“Ada yang kuat berlari, ada yang perlu berjalan. Itu adalah bentuk humanisme. Para fasilitator dari unsur TNI dan Polri sangat memahami kondisi peserta. Ini sekaligus membantah stigma bahwa pelatihan semi-militer tidak humanis,” tegasnya.
Dalam kesempatan tersebut, Dahnil juga memberikan apresiasi kepada 26 peserta yang mampu menyelesaikan lari sejauh tujuh kilometer tanpa henti bersama dirinya. Ia menyebut akan memberikan penghargaan khusus sebagai bentuk motivasi dan keteladanan bagi peserta lainnya.
Lebih lanjut, Dahnil menekankan pentingnya membangun habitus atau kebiasaan positif yang berkelanjutan, terutama dalam menjaga kesehatan fisik dan kedisiplinan kerja.

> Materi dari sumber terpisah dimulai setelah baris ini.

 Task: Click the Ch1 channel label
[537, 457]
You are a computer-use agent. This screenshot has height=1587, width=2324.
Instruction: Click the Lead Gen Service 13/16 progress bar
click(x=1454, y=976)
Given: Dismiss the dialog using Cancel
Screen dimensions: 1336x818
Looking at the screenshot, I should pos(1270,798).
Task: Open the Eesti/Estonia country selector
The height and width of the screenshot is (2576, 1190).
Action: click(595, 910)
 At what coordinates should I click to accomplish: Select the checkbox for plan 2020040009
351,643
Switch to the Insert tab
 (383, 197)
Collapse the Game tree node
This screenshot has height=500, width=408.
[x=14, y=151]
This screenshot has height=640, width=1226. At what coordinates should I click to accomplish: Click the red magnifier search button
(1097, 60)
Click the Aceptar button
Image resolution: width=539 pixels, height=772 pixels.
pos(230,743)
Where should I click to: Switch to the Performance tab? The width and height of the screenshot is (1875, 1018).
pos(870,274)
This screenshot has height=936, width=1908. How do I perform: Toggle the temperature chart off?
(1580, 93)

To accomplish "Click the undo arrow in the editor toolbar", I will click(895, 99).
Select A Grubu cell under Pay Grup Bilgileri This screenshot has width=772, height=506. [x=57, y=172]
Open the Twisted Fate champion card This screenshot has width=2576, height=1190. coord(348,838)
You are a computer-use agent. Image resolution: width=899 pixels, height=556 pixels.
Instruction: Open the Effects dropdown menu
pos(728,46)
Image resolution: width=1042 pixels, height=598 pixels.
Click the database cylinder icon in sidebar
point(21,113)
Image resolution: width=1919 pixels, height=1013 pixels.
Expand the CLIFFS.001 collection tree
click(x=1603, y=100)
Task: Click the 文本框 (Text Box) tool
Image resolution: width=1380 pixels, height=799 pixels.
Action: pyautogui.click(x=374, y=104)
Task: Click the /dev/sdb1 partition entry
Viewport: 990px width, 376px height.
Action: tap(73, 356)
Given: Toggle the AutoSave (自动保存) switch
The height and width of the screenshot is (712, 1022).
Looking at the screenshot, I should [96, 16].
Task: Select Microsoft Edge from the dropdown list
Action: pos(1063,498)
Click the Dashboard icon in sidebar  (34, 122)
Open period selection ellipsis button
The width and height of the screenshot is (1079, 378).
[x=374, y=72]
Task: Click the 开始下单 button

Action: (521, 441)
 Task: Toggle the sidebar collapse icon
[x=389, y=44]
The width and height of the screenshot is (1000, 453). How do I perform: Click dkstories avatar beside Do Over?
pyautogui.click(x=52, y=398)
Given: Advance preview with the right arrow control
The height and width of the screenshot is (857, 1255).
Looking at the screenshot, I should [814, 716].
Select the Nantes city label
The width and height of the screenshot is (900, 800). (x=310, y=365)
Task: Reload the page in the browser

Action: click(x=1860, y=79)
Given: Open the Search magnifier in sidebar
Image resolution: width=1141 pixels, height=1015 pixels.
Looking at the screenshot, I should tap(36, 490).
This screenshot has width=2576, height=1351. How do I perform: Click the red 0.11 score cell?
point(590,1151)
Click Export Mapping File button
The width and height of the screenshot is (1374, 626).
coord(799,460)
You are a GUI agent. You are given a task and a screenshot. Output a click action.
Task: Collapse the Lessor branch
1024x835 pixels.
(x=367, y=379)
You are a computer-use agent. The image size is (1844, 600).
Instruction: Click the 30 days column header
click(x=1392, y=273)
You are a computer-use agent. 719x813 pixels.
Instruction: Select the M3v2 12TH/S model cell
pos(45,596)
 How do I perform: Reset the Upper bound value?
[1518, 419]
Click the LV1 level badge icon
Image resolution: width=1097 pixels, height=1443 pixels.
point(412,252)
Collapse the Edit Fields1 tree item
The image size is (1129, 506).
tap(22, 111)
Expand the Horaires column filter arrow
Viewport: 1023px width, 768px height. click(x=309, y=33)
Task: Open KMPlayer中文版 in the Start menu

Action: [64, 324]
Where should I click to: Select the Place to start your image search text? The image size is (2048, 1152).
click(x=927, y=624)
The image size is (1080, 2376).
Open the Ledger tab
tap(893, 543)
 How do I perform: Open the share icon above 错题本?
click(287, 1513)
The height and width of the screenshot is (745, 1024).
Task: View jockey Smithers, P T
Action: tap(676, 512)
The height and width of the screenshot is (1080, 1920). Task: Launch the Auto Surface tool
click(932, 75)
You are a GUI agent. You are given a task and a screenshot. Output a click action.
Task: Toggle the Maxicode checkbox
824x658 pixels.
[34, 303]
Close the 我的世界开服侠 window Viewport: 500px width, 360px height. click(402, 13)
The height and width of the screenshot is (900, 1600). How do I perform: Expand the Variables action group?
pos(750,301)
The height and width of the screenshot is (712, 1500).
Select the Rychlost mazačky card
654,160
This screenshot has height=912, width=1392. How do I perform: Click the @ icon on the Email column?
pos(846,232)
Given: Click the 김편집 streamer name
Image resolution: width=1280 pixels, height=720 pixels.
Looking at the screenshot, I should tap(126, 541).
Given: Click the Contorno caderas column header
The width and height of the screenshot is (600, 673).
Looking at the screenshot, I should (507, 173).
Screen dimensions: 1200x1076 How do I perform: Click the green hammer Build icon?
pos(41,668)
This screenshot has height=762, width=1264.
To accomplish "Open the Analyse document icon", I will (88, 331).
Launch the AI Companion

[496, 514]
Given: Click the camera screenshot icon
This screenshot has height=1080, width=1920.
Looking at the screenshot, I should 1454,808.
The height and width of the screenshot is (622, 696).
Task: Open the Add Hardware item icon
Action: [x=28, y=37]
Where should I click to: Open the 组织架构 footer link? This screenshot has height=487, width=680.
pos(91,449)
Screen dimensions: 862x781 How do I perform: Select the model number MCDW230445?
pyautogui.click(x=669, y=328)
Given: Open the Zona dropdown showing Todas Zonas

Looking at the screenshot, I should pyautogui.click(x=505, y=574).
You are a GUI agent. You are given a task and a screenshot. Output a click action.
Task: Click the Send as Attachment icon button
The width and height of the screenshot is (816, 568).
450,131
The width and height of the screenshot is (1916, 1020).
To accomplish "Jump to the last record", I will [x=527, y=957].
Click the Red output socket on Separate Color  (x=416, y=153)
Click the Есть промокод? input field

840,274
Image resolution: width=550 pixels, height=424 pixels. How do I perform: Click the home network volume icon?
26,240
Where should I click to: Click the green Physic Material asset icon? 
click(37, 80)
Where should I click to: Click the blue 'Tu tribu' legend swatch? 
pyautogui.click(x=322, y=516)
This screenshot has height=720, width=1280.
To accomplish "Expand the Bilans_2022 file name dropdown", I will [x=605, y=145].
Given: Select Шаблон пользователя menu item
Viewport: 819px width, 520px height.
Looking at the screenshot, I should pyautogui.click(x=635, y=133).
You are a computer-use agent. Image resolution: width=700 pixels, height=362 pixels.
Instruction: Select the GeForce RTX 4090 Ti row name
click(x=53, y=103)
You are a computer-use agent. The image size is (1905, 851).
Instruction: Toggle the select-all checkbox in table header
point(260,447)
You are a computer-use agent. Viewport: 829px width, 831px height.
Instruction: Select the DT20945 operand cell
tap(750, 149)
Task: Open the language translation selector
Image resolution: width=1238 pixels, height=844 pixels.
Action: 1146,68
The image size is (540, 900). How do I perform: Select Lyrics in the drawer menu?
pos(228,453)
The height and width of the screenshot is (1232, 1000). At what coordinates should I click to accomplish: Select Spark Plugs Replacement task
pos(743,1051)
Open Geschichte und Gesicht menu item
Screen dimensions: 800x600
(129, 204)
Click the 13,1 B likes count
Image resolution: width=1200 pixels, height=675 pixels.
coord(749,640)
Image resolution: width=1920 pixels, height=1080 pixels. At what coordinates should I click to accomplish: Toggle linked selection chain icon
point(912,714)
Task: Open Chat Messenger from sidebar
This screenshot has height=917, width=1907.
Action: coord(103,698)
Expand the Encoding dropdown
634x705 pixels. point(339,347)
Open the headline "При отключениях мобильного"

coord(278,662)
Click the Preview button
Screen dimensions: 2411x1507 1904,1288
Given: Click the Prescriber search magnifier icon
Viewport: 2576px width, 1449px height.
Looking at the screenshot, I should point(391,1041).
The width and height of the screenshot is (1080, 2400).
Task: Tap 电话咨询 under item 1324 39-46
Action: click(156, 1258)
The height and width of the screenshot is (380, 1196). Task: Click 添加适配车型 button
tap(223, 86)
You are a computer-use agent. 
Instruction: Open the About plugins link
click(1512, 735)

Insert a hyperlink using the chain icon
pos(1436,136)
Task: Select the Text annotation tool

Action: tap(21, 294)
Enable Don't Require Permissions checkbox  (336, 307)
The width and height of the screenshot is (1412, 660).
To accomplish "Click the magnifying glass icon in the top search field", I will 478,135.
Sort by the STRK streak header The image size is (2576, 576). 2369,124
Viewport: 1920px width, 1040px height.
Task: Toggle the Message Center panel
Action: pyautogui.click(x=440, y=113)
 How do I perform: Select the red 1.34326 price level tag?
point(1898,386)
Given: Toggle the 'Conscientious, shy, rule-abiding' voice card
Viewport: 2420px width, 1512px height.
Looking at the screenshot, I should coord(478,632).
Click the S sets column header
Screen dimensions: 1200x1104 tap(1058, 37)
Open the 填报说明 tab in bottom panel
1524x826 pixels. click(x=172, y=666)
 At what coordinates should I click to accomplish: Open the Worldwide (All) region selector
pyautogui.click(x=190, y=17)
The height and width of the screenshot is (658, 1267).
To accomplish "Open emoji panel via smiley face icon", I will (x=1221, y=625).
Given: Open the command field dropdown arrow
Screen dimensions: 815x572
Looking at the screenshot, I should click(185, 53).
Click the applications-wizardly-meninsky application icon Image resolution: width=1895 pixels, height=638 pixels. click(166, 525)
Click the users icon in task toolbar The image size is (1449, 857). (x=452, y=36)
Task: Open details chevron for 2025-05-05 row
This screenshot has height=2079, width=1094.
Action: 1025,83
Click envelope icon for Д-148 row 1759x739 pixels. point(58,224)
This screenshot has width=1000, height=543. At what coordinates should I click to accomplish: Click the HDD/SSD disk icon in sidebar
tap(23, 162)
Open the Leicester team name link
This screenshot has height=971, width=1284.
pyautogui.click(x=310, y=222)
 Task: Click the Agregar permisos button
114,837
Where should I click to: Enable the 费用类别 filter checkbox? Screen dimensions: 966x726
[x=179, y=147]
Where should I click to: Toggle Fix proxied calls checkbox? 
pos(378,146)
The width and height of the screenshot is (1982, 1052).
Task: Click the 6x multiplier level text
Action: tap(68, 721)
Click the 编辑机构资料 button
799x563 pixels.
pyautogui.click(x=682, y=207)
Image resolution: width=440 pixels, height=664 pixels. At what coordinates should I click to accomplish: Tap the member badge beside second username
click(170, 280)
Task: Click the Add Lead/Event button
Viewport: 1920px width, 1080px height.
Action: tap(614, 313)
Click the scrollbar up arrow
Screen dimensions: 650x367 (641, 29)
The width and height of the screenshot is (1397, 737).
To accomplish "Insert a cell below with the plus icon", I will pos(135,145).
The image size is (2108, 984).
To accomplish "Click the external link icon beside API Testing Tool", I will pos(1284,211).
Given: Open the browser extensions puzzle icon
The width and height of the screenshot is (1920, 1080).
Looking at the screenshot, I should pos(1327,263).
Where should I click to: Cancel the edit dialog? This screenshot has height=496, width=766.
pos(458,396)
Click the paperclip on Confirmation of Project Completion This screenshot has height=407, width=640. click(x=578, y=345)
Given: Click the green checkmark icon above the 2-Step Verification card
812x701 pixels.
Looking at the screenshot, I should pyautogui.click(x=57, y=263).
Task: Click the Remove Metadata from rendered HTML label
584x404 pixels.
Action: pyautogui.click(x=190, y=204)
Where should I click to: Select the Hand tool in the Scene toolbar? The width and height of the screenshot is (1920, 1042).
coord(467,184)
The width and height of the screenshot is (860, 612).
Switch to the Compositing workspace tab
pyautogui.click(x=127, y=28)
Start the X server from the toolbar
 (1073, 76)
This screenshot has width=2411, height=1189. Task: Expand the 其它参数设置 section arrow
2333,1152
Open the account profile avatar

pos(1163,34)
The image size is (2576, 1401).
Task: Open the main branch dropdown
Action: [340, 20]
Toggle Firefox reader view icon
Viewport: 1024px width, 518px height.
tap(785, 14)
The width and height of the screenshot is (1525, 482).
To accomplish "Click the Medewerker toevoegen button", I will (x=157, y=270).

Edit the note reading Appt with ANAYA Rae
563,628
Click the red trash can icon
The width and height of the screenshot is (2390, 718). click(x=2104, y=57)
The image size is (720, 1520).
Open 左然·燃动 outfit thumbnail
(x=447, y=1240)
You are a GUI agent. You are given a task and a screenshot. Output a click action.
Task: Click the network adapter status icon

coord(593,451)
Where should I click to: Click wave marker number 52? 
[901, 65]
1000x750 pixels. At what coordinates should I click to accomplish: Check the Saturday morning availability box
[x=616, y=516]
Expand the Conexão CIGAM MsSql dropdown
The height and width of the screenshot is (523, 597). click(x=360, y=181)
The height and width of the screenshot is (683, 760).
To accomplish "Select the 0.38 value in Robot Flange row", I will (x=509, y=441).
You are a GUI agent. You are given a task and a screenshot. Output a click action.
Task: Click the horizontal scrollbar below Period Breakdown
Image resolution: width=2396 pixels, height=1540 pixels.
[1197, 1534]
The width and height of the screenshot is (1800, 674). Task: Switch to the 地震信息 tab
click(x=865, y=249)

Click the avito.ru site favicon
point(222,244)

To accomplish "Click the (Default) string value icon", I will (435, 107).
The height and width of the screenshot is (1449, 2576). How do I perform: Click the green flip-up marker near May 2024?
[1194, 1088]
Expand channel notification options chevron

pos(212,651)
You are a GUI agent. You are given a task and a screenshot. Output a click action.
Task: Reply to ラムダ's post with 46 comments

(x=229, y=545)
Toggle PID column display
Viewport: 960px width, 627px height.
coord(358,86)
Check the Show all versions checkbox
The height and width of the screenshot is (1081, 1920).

“Perubahan besar dalam penyelenggaraan haji harus dimulai dari perubahan pribadi para petugasnya. Olahraga, disiplin waktu, dan kesiapan fisik harus menjadi kebiasaan, bukan hanya selama diklat,” ujarnya.
Ia berharap hingga pekan kedua dan ketiga pelatihan, seluruh peserta mengalami perubahan sikap dan perilaku yang signifikan sehingga siap mengemban amanah pelayanan jamaah haji secara optimal di Tanah Suci.